▸ **The task**:
Every line in the entries where "Business" is found should be copied.

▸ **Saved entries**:
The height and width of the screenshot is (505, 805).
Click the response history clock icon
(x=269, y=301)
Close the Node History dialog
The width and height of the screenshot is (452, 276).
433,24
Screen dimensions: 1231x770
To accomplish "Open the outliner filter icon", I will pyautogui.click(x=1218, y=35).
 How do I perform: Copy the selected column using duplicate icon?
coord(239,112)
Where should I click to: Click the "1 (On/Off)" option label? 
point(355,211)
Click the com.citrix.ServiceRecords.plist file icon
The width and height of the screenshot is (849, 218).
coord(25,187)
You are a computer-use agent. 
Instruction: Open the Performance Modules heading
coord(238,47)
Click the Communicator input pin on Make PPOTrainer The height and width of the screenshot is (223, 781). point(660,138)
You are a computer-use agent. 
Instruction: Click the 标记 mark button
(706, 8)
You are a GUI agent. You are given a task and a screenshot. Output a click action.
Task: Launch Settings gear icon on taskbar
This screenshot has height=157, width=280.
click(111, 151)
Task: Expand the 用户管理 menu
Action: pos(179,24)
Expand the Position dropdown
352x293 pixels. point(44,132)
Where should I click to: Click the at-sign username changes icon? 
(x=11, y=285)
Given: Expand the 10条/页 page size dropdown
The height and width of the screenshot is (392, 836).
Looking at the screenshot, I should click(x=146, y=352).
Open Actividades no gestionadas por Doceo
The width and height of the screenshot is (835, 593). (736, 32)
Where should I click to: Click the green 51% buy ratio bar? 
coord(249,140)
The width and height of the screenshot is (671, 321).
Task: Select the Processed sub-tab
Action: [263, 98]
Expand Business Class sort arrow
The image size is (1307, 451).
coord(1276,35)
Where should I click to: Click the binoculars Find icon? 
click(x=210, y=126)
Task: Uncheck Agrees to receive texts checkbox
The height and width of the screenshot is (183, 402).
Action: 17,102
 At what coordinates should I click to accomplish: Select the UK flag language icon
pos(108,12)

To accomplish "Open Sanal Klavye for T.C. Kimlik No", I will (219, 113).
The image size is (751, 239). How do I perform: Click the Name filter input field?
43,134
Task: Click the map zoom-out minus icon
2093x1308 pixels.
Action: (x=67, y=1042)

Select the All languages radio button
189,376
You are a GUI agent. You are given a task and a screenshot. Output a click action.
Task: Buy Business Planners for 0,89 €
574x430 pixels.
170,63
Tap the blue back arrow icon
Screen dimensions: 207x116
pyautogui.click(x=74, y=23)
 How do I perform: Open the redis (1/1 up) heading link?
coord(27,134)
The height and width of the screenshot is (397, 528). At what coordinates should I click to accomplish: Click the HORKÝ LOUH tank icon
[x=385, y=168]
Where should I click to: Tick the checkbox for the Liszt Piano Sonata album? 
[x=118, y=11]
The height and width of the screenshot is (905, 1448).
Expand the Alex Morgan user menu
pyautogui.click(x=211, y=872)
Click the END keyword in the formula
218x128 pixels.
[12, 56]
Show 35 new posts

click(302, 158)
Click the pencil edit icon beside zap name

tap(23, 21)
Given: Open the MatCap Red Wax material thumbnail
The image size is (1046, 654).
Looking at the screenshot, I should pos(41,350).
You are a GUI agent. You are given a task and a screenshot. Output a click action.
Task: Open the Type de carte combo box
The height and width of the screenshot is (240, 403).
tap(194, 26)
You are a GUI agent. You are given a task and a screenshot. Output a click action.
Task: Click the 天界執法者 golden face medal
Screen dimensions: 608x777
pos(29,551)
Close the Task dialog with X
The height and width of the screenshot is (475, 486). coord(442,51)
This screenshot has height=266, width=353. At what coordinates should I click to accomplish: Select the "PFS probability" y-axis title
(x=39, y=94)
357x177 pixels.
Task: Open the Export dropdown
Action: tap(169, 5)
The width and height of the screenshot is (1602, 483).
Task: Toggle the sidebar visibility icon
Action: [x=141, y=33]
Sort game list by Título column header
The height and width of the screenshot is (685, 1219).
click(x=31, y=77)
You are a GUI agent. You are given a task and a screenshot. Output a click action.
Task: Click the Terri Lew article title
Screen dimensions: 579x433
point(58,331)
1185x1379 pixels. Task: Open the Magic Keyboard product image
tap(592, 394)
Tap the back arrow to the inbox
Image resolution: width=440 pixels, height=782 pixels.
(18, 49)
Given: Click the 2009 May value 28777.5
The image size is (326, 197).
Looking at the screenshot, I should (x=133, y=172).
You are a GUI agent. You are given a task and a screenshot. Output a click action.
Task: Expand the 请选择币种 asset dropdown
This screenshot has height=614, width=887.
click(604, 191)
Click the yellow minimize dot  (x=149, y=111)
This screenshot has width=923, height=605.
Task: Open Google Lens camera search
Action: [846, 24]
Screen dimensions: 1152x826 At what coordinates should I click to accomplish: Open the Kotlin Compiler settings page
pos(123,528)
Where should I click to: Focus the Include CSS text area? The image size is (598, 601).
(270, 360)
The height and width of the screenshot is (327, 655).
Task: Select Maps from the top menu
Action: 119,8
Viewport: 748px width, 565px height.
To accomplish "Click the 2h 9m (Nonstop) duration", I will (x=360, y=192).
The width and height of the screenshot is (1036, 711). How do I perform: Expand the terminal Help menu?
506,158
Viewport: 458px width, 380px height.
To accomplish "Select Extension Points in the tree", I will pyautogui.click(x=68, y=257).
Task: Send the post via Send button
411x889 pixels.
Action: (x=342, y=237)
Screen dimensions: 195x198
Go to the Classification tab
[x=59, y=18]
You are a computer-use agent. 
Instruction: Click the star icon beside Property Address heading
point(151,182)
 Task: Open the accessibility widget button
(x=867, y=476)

▸ **Exercise answer**:
Expand Business Class sort arrow
Task: Buy Business Planners for 0,89 €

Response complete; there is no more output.